To integrate the HeFQUIN engine with the KOBE system, use the following Docker images: 'chengsijin817/hefquin-init' and 'chengsijin817/hefquin-init-all'. The source code for these images can be found in the repository directory. To rebuild these images after updates:
cd federator-hefquin/hefquin-init
docker build --no-cache -t chengsijin817/hefquin-init .
docker push chengsijin817/hefquin-init
cd ../hefquin-init-all
docker build --no-cache -t chengsijin817/hefquin-init-all .

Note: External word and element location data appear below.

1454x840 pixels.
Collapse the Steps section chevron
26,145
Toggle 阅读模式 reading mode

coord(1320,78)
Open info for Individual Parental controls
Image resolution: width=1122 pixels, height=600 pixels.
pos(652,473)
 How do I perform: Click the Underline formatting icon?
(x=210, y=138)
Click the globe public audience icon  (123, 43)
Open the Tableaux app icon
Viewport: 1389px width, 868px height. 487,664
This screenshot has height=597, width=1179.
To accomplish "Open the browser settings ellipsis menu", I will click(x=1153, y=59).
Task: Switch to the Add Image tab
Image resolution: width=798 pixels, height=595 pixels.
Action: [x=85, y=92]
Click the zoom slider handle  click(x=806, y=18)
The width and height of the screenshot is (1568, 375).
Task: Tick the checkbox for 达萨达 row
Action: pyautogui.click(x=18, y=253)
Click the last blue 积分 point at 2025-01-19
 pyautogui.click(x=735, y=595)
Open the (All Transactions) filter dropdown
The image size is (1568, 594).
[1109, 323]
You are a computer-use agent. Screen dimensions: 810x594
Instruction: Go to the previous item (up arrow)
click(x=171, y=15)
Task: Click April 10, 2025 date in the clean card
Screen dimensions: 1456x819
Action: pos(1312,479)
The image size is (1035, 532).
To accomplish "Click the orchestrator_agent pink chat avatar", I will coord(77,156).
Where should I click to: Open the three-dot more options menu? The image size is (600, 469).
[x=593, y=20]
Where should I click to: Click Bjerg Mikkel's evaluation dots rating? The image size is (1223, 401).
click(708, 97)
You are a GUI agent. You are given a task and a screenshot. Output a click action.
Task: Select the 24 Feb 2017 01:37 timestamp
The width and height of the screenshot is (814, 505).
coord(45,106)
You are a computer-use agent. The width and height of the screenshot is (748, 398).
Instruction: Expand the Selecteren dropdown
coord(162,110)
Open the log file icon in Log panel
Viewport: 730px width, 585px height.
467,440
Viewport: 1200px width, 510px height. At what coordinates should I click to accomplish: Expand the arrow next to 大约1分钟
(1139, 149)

docker push chengsijin817/hefquin-init-all
- Deploy experiments based on the provided configuration files, fDepending on the algorithm and federation used, apply the appropriate experiment configuration:
kubectl apply -f experiment/fed3nodelay-mincostgreedy-exp.yaml
# or
kubectl apply -f experiment/fed4nodelay-mincostgreedy-exp.yaml
# or
kubectl apply -f experiment/fed3nodelay-cardgreedy-exp.yaml
# or
kubectl apply -f experiment/fed4nodelay-cardgreedy-exp.yaml
After completion, download the log file via the Minikube dashboard.
Cleaning Up Before Next Experiment
To clean up all components:
kubectl delete experiments.kobe.semagrow.org --all
kubectl delete benchmarks.kobe.semagrow.org --all
kubectl delete federatortemplates.kobe.semagrow.org --all
kubectl delete datasettemplates.kobe.semagrow.org --all
kubectl delete pod kobenfs
Alternatively, remove specific components using the following command:
kubectl delete experiment het3nodelay-mincostgreedy-exp
kubectl delete federatortemplate hefquintemplate-mincost-greedy
Stopping the Cluster
To stop the cluster:
minikube status
minikube stop
minikube delete
Note: Previous experiment results will be lost upon restarting Minikube.